Perhaps I notice an empty envelope lying on a nearby table and pick it up. Fine. I have a bookmark. What I won't have - as I will find out when I want it later, after the envelope has gone forever - is the new return address my old classmate had thoughtfully provided on it.

Or I absent-mindedly commandeer a week-old party invitation. It will surely get lost after it has done its literary duty, and I will subsequently have to hunt like crazy for it because I can't remember whether the party was scheduled for 7:30 or 8 p.m., or even 5 o'clock in the afternoon. Calling to ask might imply a lack of enthusiasm for the whole idea, and obviously it would be rude to arrive too late, unforgivable to arrive too early.

Most likely, I just tear off the corner of a page in a newspaper - hopefully not an article somebody hasn't finished reading.

But when the telephone rings or the doorbell chimes when I'm just finding out whodunit, I have to admit I grab the first thing I see that's both within reach and within reason. A ruler, a glove, a magazine, even an eyeglass case can pinch-hit temporarily. Anything to avoid closing the book or - perish the thought! - turning down the corner of the page.

Some of the bookmarks I've lost access to have traveled a long way to reach this dubious hospitality. One of the most elaborate and intricately designed ones came home with one of our daughters from a trip to the museums of Italy, stayed briefly, and vanished. Another, a little beauty, with tiny bits of dried fern and flowers under a protective see-through covering, came from an island in the Caribbean. If I ever see it again I'm going to put it in plain - or, more likely, slightly veiled - sight on my bureau. It will fit in with the other memorabilia that have found their way there.

One of my favorites was (I use the past tense advisedly) a truly elegant bookmark I bought for myself long ago at the gift shop in Westminster Abbey. Made of royal purple leather, it was embossed with the shining figure of a centuries-past patriarch of the church. Optimist that I am, I thought that whenever I used it I'd be reminded of that notable first trip to England. Fortunately, my memory of the trip is fine without any talisman since I fear the bookmark has departed this life.

Other bookmarks have come to us from no distance at all, from local fairs or from school, where busy little fingers have cut and colored and pasted for our benefit.

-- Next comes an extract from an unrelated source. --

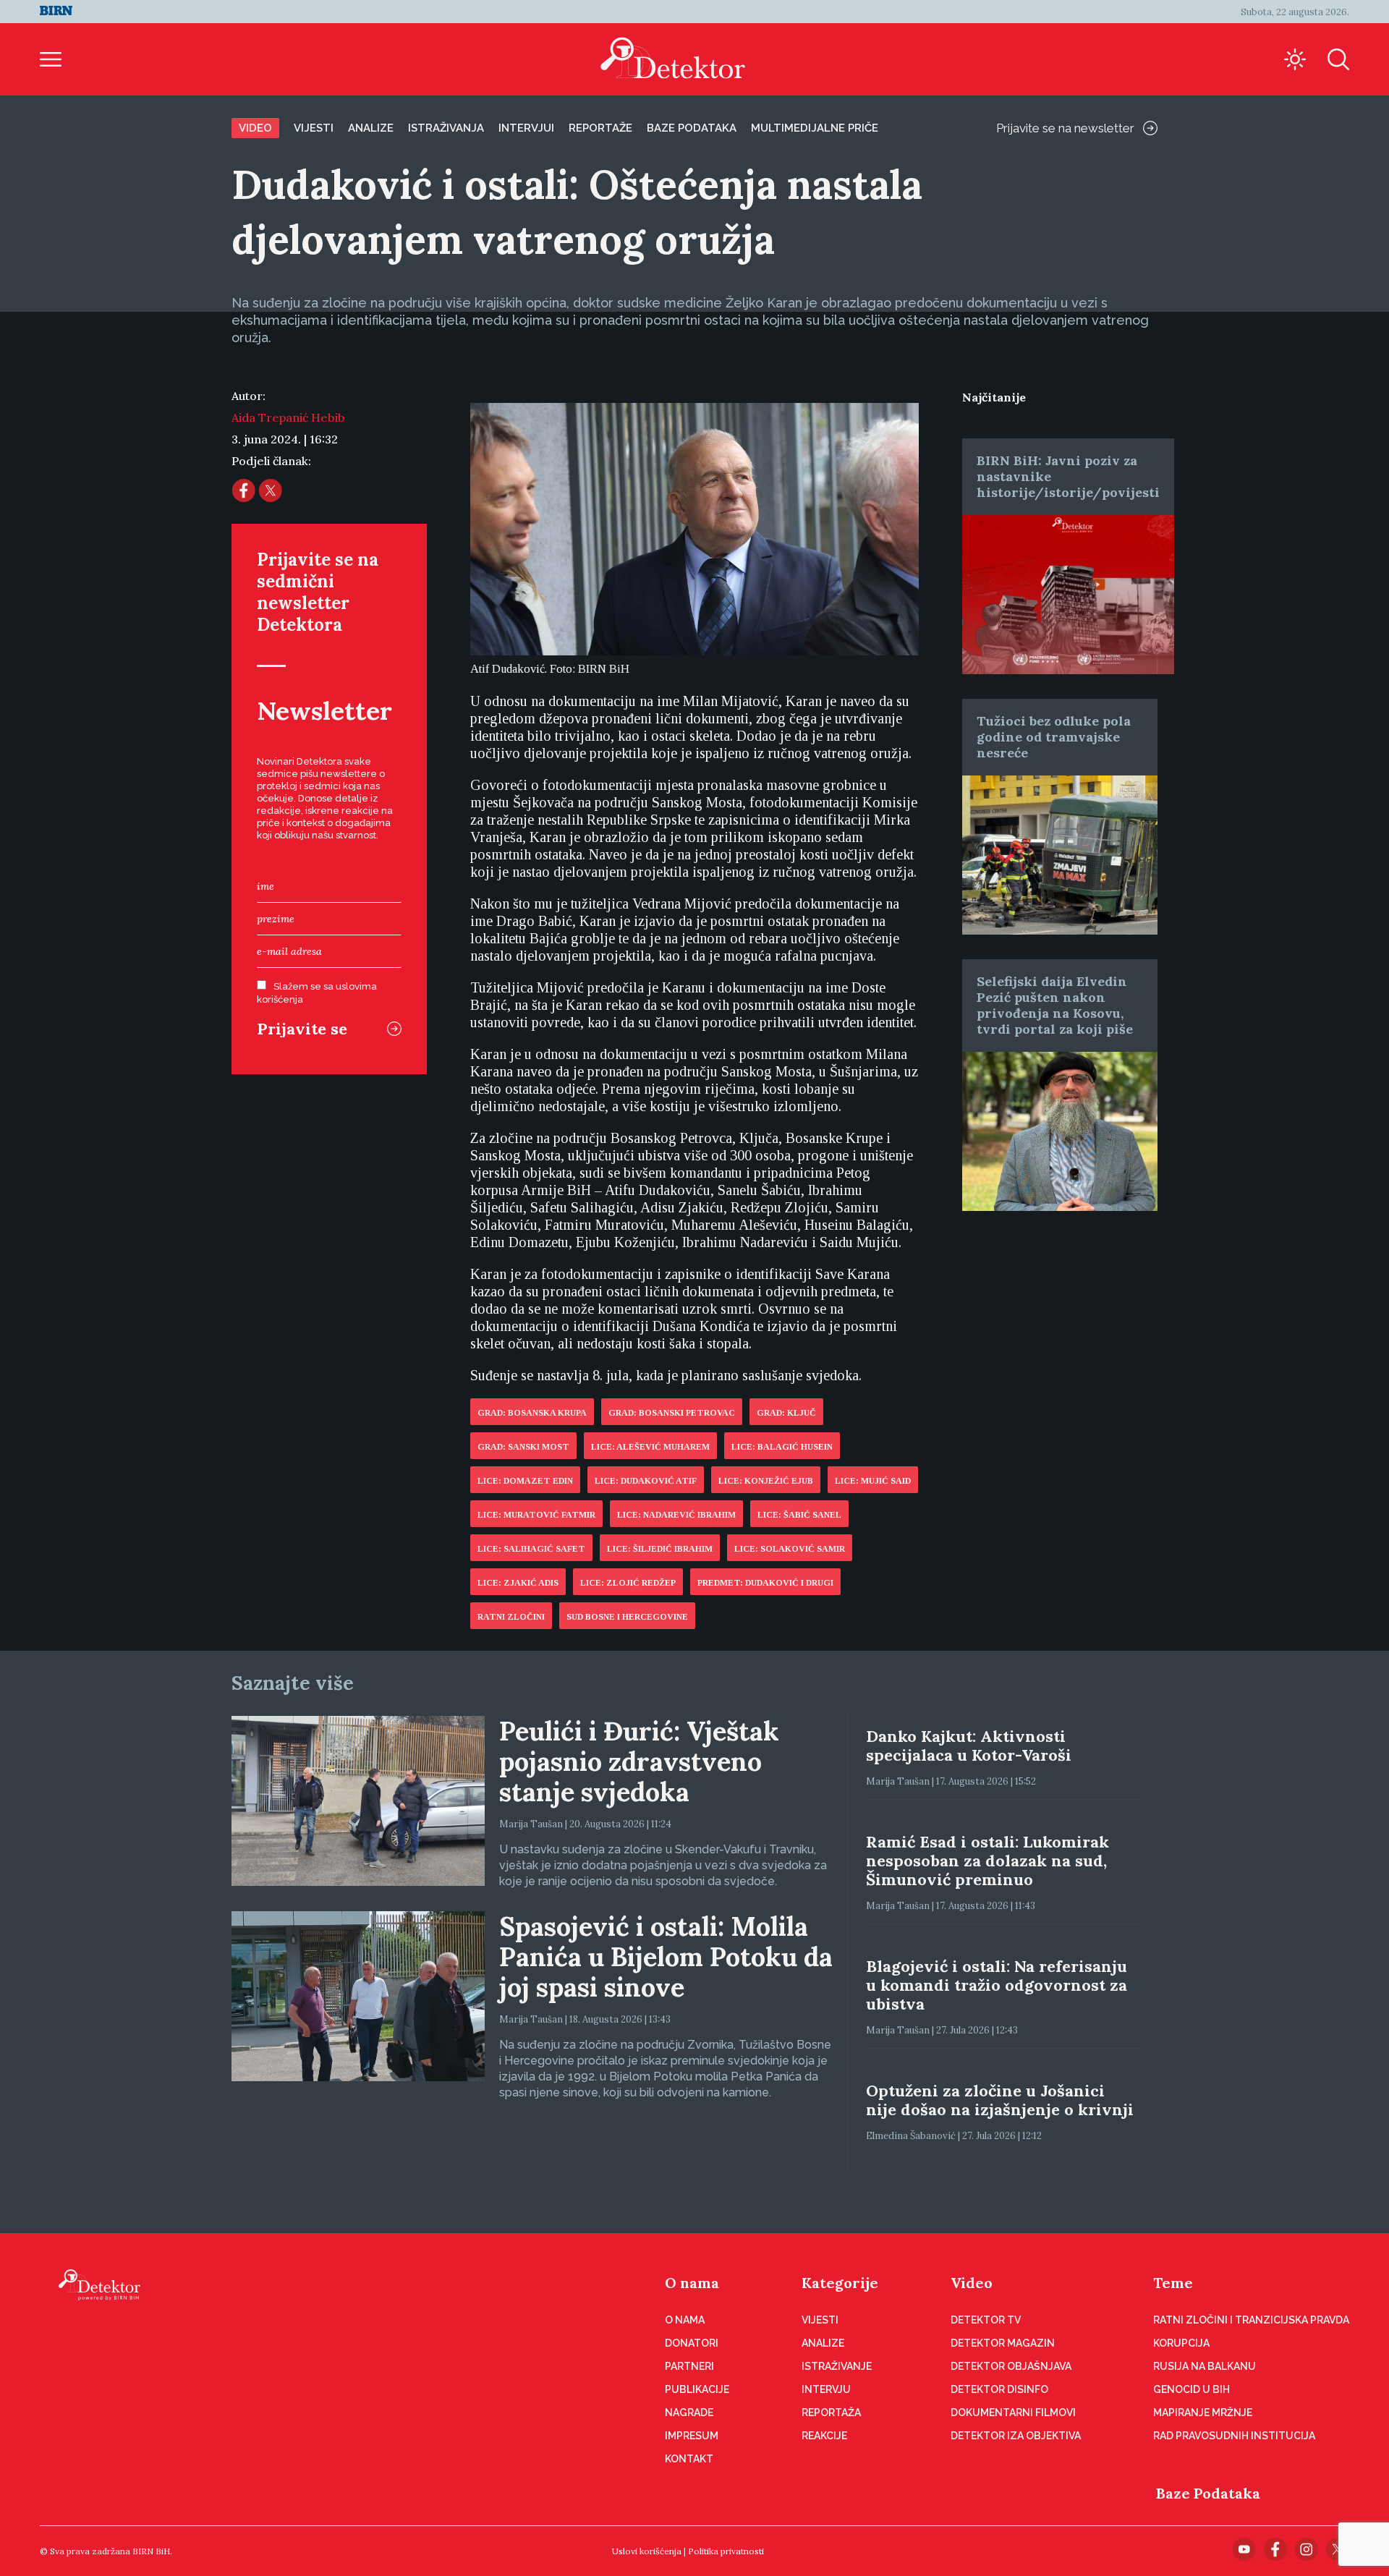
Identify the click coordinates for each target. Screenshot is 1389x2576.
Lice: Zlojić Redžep (628, 1583)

Surprisingly, I actually know where one of these is. Made of cardboard, it has a pasted, shellacked child's picture on it, as well as a laboriously printed greeting. I used it conspicuously right after he gave it to me, to demonstrate proper appreciation, but since then it has remained in a special drawer.

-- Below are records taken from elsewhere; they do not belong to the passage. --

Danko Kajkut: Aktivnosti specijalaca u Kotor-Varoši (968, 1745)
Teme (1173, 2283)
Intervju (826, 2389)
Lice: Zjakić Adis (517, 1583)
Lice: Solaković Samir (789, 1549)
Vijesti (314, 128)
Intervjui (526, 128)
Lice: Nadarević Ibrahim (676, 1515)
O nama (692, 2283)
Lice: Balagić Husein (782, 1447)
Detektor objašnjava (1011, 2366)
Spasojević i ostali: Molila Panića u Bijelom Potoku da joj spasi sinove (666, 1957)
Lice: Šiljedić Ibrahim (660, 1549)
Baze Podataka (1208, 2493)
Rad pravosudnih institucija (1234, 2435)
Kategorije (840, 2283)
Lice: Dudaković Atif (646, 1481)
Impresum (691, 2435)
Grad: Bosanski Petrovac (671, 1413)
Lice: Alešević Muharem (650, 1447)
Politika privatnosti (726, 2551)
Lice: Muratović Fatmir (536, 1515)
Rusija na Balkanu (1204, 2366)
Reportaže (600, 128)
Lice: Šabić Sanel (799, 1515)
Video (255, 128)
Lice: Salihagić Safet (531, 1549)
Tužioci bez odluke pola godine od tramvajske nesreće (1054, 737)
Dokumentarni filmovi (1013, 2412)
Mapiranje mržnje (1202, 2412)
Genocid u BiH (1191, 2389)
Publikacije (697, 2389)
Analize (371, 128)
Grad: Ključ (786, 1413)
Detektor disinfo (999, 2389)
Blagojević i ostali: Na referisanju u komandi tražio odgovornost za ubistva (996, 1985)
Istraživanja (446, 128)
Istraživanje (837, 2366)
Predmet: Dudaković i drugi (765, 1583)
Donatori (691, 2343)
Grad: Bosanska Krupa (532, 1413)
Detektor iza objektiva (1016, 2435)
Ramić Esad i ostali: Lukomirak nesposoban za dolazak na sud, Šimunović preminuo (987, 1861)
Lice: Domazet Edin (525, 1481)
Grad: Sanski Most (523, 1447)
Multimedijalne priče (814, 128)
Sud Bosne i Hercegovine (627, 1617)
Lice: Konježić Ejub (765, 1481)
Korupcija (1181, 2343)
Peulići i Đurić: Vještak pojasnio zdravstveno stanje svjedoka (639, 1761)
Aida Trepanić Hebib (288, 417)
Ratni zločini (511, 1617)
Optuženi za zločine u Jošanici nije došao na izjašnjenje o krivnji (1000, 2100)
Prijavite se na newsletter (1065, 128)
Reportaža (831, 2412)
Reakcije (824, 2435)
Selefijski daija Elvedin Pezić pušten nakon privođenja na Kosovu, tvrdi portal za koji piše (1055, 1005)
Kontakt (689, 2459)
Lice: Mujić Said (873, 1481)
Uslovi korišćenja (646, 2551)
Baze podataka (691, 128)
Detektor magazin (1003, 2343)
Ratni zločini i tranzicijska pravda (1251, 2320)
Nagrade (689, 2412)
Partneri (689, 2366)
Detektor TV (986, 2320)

I still look at it occasionally and reflect nostalgically on the time when its maker's face matched the one in the picture, but it's too valuable to use and risk losing. Maybe I have something in common with the old Maine couple who were given a pair of easy chairs for their 50th wedding anniversary. When a caller, coming to see them after the celebration, looked around the room and didn't see the chairs, he asked what happened to them. ``Oh, they're up attic,'' they told him. ``They're too good to use!''

It's not hard to see why bookmarks end up in limbo rather than in circulation. They're not coffee-table artistic, and they're thin and eminently losable - even in quantity.

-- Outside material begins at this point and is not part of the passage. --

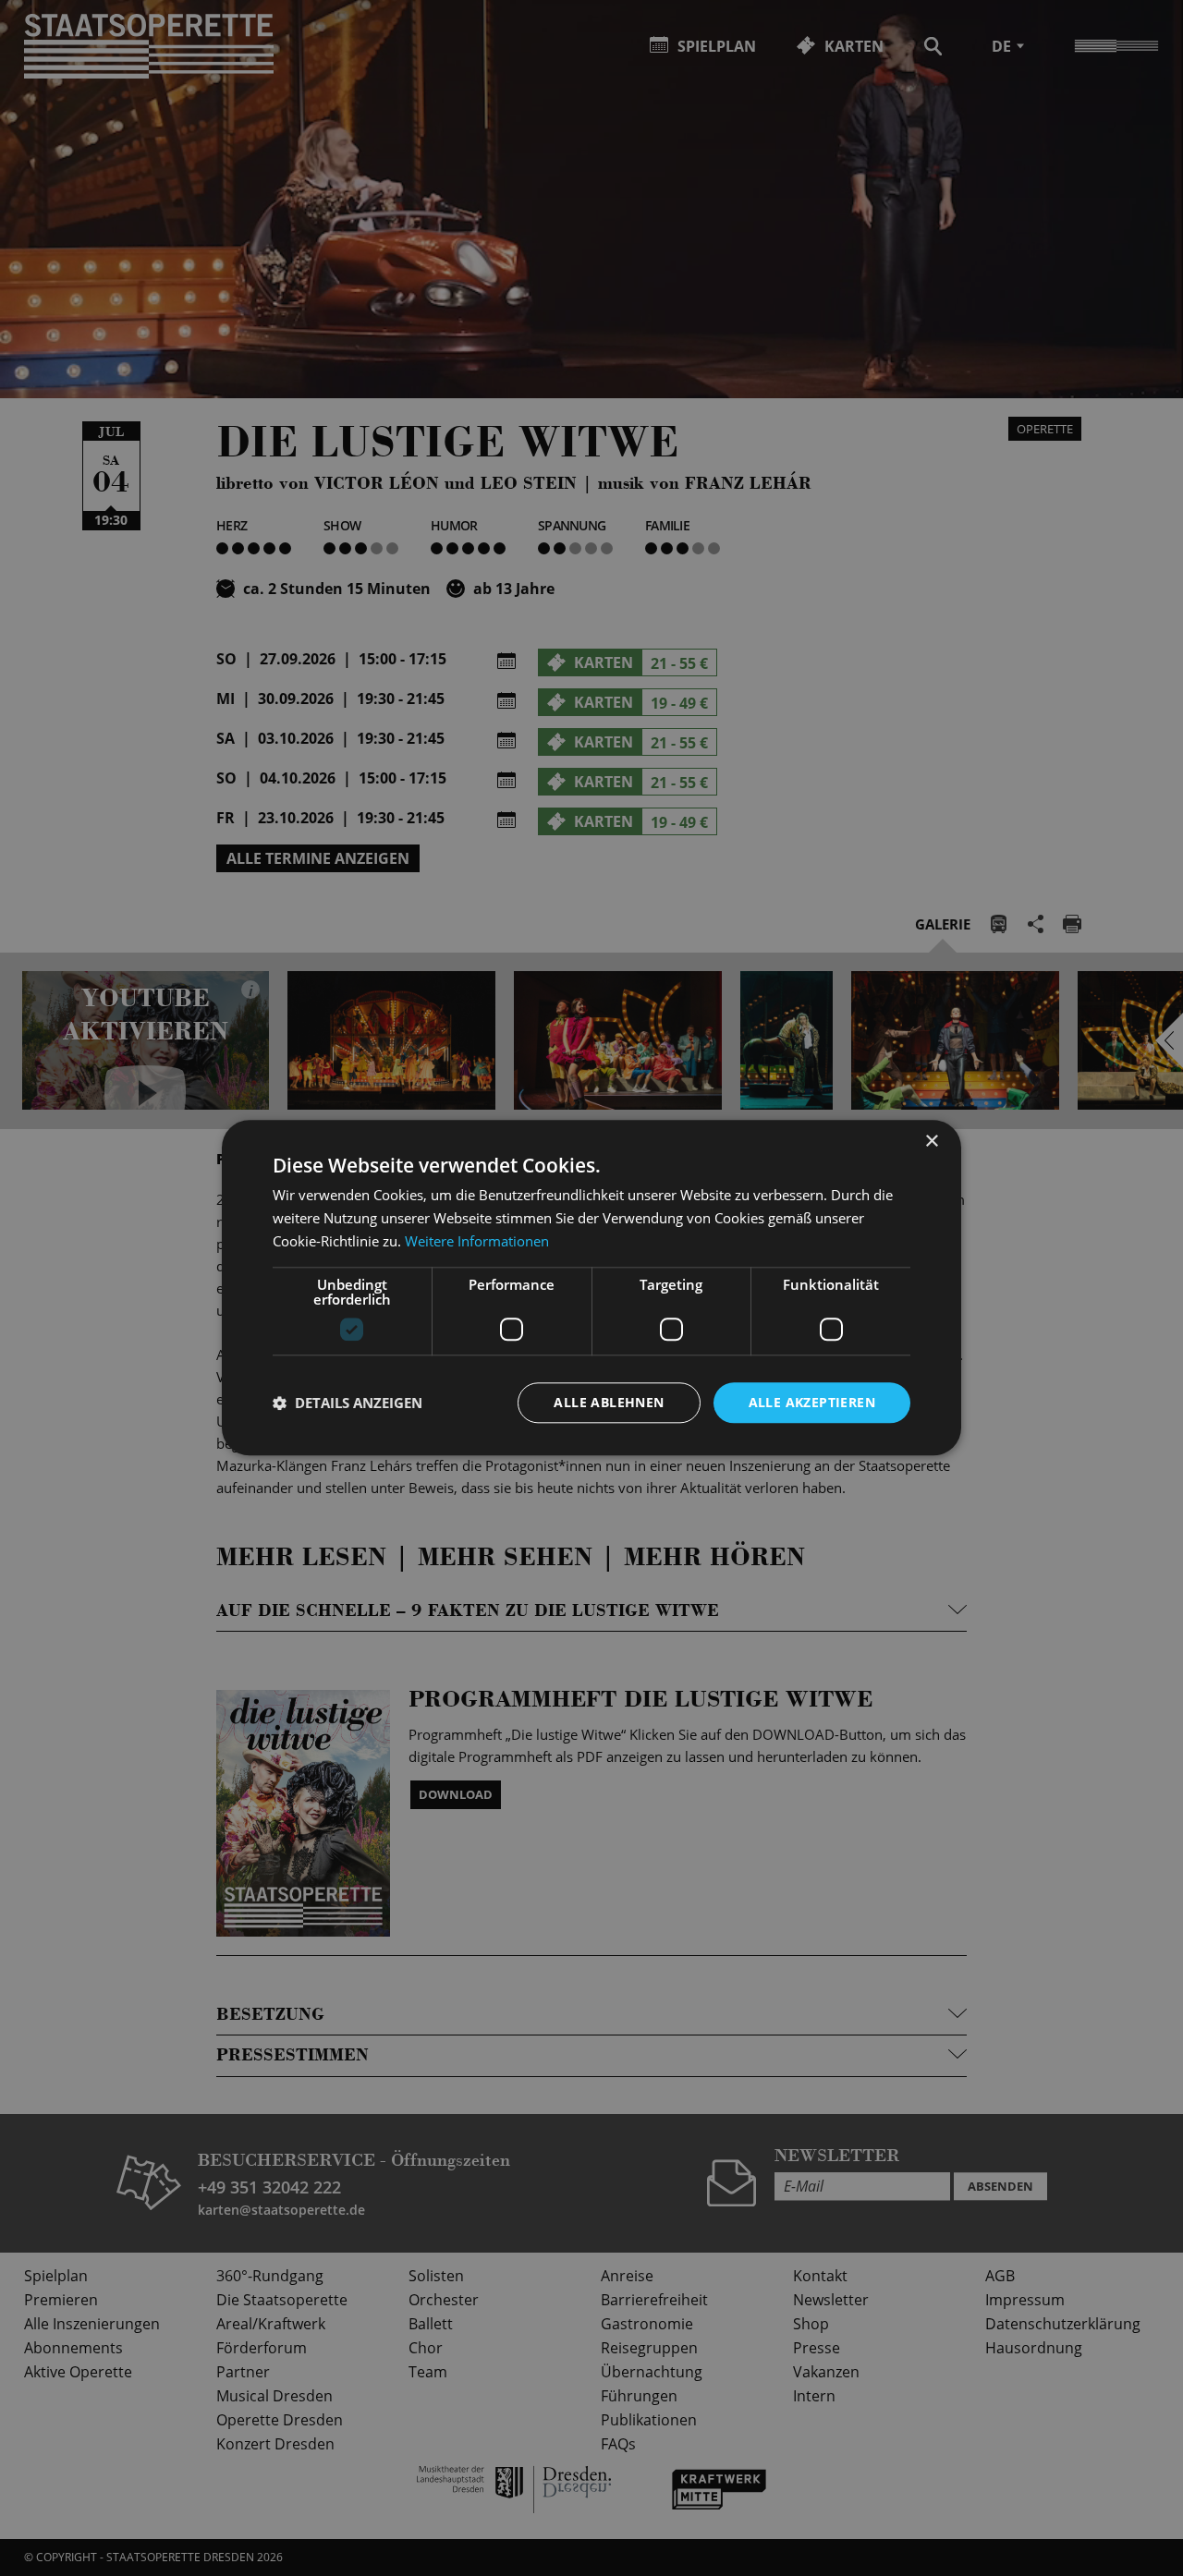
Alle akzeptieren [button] (812, 1402)
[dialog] (591, 1288)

My sister-in-law bought a dozen last summer to go with books she was planning to give for Christmas, but by December all 12 bookmarks had disappeared. Maybe they'll turn up in time for the books she gives next Christmas. Or maybe she'll buy the sterling silver bookmarks promoted by an upscale jeweler for discriminating readers who already have everything. A silver one might even make it to the coffee table - and thence to the inside of a book.